Le porteur de lumières

Guy Gilsoul Journaliste

Conservés par l’Académie de Vienne, dix-huit tableaux de Rubens, acquis au tournant des XVIIIe et XIXe siècles par le comte de Lamberg, font escale à Bruxelles

Rubens fut, au XVIIe siècle, l’égal d’un Picasso pour le XXe: le génie de son temps. Même énergie créatrice, même intelligence perceptive, même sens de la provocation, même professionnalisme éblouissant: « Je ne cherche pas, écrivait l’Espagnol, je trouve. » Comme Picasso, Rubens (1577-1640) est un Prométhée, un porteur de lumières que le temps ne parvient jamais à rattraper. Comme le créateur de Guernica, l’auteur du Massacre de saint Liévin (musée d’Art ancien de Bruxelles) nourrit ses audaces dans les tremblements de son époque. L’un captera les signes de l’art africain et du modernisme français, l’autre, ceux de l’Italie du Caravage, de Titien ou encore du Tintoret. Mais, comme son confrère, de trois siècles son cadet, l’Anversois garde en lui ses racines. Entendez, sa Flandre natale avec ses nacres et ses irisations nuancées, ses nuages lourds et ses vents tempétueux. Comme ses ancêtres, mais avec une manière complètement renouvelée, il illumine les blancs à petits coups de brosse, nuance les gris, cristallise les bleus et noie les roses. Il aime, comme les « primitifs » de Bruges et de Gand, dire, avec tout l’art du peintre, la douceur de la soie, la légèreté d’une cotonnade et la vitalité d’un corps de jeune femme. Mais, pour redécouvrir Rubens, il faut s’approcher. Examiner ses petits formats qui sont, pour l’essentiel, des esquisses préparatoires, des idées déposées sur le cuivre, le bois ou la toile à l’adresse du commanditaire.

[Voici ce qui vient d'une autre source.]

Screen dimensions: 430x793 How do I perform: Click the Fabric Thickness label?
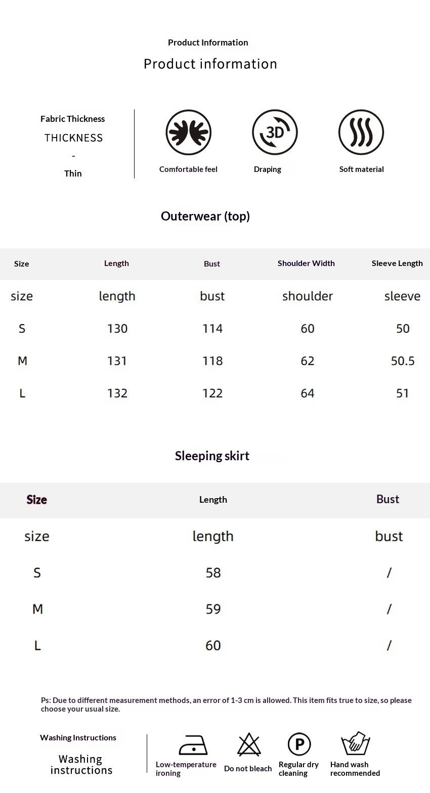[73, 119]
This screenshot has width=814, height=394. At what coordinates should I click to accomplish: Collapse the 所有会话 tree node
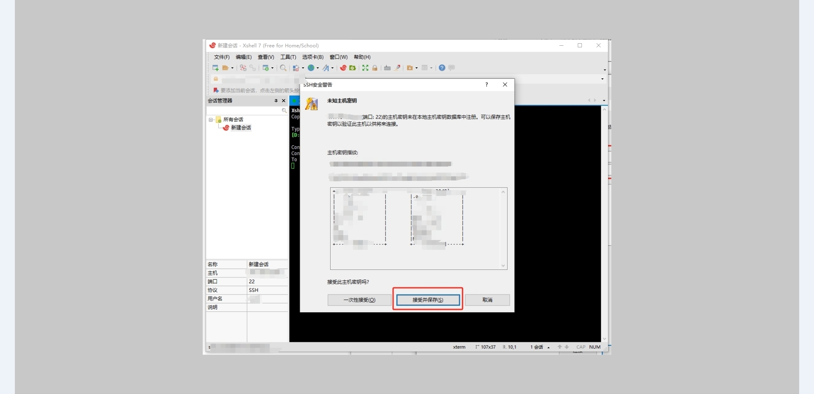pyautogui.click(x=211, y=120)
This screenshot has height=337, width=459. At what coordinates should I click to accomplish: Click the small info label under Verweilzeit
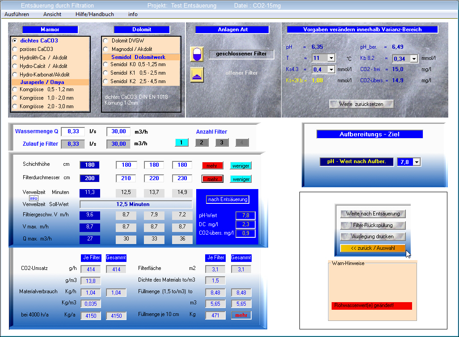coord(34,198)
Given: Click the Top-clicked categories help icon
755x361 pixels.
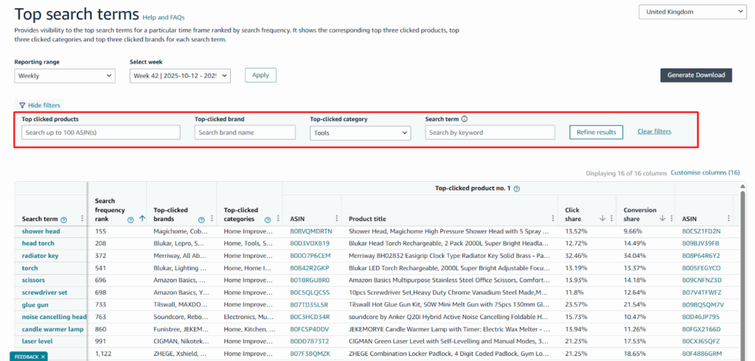Looking at the screenshot, I should (268, 219).
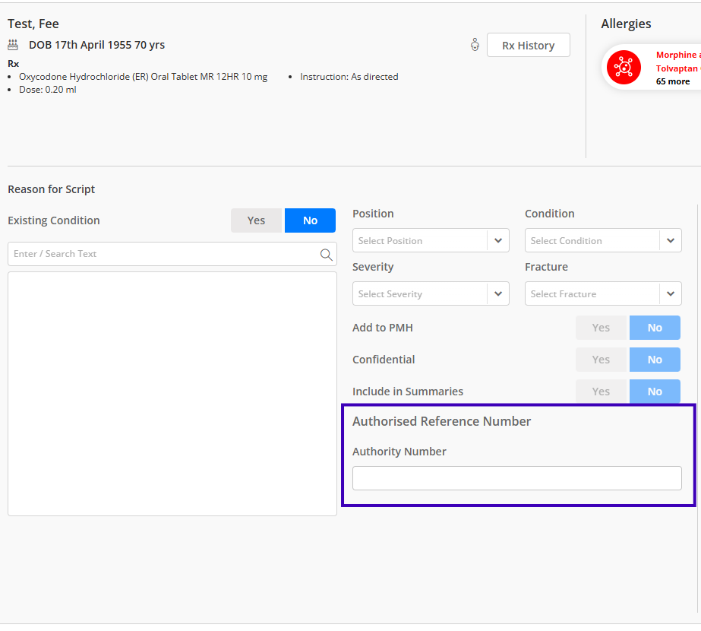Image resolution: width=701 pixels, height=631 pixels.
Task: Focus the Enter / Search Text field
Action: pyautogui.click(x=163, y=254)
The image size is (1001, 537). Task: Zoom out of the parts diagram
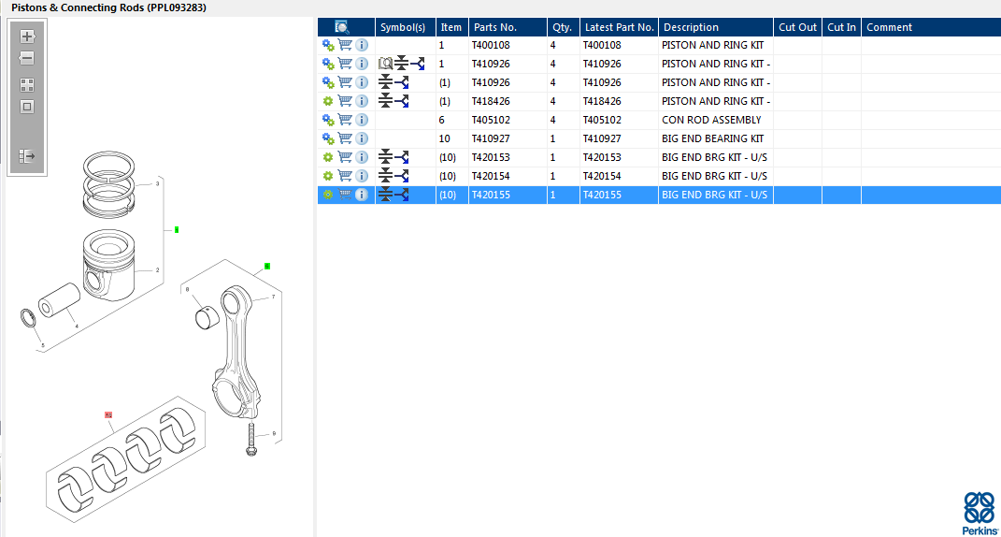pos(27,59)
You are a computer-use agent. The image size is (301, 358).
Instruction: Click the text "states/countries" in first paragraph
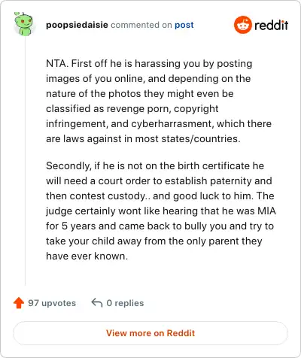click(201, 138)
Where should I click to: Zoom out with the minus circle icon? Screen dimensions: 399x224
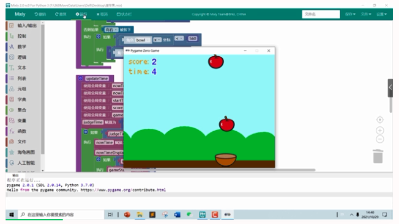pos(380,139)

En réunissant une vingtaine de ces oeuvres venues directement de l’Académie de Vienne, l’exposition de l’hôtel de ville de Bruxelles reconstitue l’ambiance d’un cabinet particulier. On s’y régale. Car, comme Picasso, Rubens était un jouisseur: Le Jugement de Pâris sur cuivre est tout en suggestions, et l’or des fonds semble absorber une poudreuse mate et riche, en lieu et place d’un paysage et de quelques personnages. L’Annonciation est un tourbillon de rouges, de verts, de jaunes pâles et de verts d’eau. L’Ascension secoue toutes les lumières du ciel. Plus loin, un Silène rêvant chante à sa manière la beauté des raisins, le vin qui coule, la douceur des fourrures, la brillance des cuivres, mais aussi la menace des griffes et celle, plus impressionnante encore, de l’animalité du héros. Oui, le Silène est repoussant. Il sent la mort, la perversion, l’excès et, pourtant, il est beau, parce qu’il affirme l’inépuisable force de la vie: « L’art n’est jamais chaste », dira plus tard Picasso.

Bruxelles, Hôtel de Ville. Grand-Place. Jusqu’au 28 juillet. Tous les jours, sauf le lundi, de 11 à 18 heures. Tél.: 02-279 64 34. Le prix d’entrée, fixé à 8 euros, nous paraît cependant excessif.